I know she’s great, but I was wondering if she is always honest with me. I bet she’s being too positive about prognosis of mine. Like, ‘white lies’ you know.
And about such stuff as you mentioned… I fear she could talk with someone about certain crazy I said to her during psychosis:
I remember during that time I said things like;
‘Can you hear? They’re talking in the next room about me! It’s mafia which is chasing after me non stop. They have even police involved’
Just it was not so logical or fluent. As there is even a term word salad for it.
I doubt I am that interesting to my psychiatrists. To cardiologists, yes, because I’m a rarity in that department. There’s nothing new or exciting about my busted noodle so I don’t think I’m the subject of after-hours talk.
I feel frustrated telling my pdoc how bad I’m doing but being able all the while to speak. I guess it’s how good you can act and not feel. This sounds wrong but I’ve found it true for my situation.
I once heard in an NA meeting, a crazy person never knows he’s crazy. I’ve got a lot of tricks but my new pdoc is in her seventies and I sense she can discern these things in people like me.

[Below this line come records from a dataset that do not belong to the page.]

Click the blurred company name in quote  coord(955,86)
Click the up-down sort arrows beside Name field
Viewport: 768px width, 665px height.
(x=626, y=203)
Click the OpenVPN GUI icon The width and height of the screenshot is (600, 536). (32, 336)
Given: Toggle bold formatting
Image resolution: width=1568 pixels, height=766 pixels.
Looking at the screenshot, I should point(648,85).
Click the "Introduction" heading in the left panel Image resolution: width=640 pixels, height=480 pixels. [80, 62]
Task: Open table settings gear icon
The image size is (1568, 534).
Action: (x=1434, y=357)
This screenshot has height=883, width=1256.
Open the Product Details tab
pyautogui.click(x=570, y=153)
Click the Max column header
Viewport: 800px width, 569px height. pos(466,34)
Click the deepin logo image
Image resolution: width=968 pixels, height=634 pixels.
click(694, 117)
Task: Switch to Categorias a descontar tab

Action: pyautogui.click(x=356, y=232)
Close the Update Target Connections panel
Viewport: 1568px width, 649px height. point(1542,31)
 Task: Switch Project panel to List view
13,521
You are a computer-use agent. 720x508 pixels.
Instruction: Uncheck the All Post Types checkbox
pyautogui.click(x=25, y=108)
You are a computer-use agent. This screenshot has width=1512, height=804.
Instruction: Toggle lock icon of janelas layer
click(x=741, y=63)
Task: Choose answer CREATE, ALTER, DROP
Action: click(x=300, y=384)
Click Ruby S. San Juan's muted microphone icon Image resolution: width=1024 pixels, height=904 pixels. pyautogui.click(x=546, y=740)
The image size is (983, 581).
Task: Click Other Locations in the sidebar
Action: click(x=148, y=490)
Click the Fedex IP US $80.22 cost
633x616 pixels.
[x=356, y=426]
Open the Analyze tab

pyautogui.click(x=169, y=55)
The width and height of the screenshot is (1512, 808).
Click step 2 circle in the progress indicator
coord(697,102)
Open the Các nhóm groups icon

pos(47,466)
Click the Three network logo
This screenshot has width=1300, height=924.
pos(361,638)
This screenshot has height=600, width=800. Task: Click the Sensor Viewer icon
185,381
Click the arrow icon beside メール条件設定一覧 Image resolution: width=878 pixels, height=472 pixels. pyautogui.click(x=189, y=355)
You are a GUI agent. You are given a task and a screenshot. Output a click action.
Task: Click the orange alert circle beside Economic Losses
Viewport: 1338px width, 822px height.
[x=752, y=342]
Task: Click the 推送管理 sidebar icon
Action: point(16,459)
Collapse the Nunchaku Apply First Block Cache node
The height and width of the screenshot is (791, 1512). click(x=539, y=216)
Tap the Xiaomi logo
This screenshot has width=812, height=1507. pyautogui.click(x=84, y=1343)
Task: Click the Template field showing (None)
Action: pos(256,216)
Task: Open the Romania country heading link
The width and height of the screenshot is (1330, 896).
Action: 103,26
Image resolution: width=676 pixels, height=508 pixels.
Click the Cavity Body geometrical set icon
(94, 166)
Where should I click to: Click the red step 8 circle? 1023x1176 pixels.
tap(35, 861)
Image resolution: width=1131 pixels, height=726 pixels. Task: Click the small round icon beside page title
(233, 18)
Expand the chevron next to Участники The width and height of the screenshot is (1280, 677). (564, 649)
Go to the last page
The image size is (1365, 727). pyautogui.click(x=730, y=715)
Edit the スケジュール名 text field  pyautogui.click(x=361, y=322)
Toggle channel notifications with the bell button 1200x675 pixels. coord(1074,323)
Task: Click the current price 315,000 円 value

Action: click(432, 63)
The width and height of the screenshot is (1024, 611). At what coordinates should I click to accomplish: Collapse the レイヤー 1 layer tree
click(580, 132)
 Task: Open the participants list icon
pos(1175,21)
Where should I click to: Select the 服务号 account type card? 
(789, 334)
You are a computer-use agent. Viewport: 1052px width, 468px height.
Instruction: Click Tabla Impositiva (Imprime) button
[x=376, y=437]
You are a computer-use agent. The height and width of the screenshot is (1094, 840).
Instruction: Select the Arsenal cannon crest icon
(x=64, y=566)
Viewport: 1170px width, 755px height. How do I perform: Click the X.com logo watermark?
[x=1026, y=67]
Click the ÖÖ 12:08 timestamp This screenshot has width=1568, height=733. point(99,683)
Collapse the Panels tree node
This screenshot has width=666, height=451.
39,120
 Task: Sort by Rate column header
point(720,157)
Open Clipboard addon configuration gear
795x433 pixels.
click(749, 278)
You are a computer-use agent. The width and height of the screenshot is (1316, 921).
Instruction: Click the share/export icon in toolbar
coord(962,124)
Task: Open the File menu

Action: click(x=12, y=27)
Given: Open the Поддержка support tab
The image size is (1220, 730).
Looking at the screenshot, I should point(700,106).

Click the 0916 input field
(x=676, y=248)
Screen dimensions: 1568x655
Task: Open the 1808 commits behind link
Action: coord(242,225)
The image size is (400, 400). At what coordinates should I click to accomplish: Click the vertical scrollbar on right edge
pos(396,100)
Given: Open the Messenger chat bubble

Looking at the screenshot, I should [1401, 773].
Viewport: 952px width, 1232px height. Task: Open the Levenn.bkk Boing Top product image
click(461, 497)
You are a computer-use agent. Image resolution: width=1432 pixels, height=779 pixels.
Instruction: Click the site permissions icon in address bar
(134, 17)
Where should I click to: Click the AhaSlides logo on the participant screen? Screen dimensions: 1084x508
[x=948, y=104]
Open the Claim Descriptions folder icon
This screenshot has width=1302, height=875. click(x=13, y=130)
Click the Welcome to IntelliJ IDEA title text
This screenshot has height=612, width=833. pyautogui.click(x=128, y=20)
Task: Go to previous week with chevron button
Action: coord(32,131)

One time this psychology professor at school told us that once you’ve been a clinician for six months the whole world starts to look like a pig stye. I think psycho analysis is very punishing for both parties, but a pdoc gets that several times a day. They say there is a very high rate of suicide among pdocs, and I can see why.
I heard a guy in NA talk about “not being on the beam, and not knowing you’re not on the beam, because you’re not on the beam”. For me there were times when I felt like I was on the beam, and everyone was trying to push me off.
They don’t have time to waste talking about us, its also not professional and they know its our disease causing these. We are not important to them, we are meaningless to them outside their professional career.
Yesterday my pdoc wanted to here what were my delusions and voices 5 years ago when I was sick. I told him the most boring one I could think of and he didn’t ask me to tell him more. I don’t want to get myself into trouble.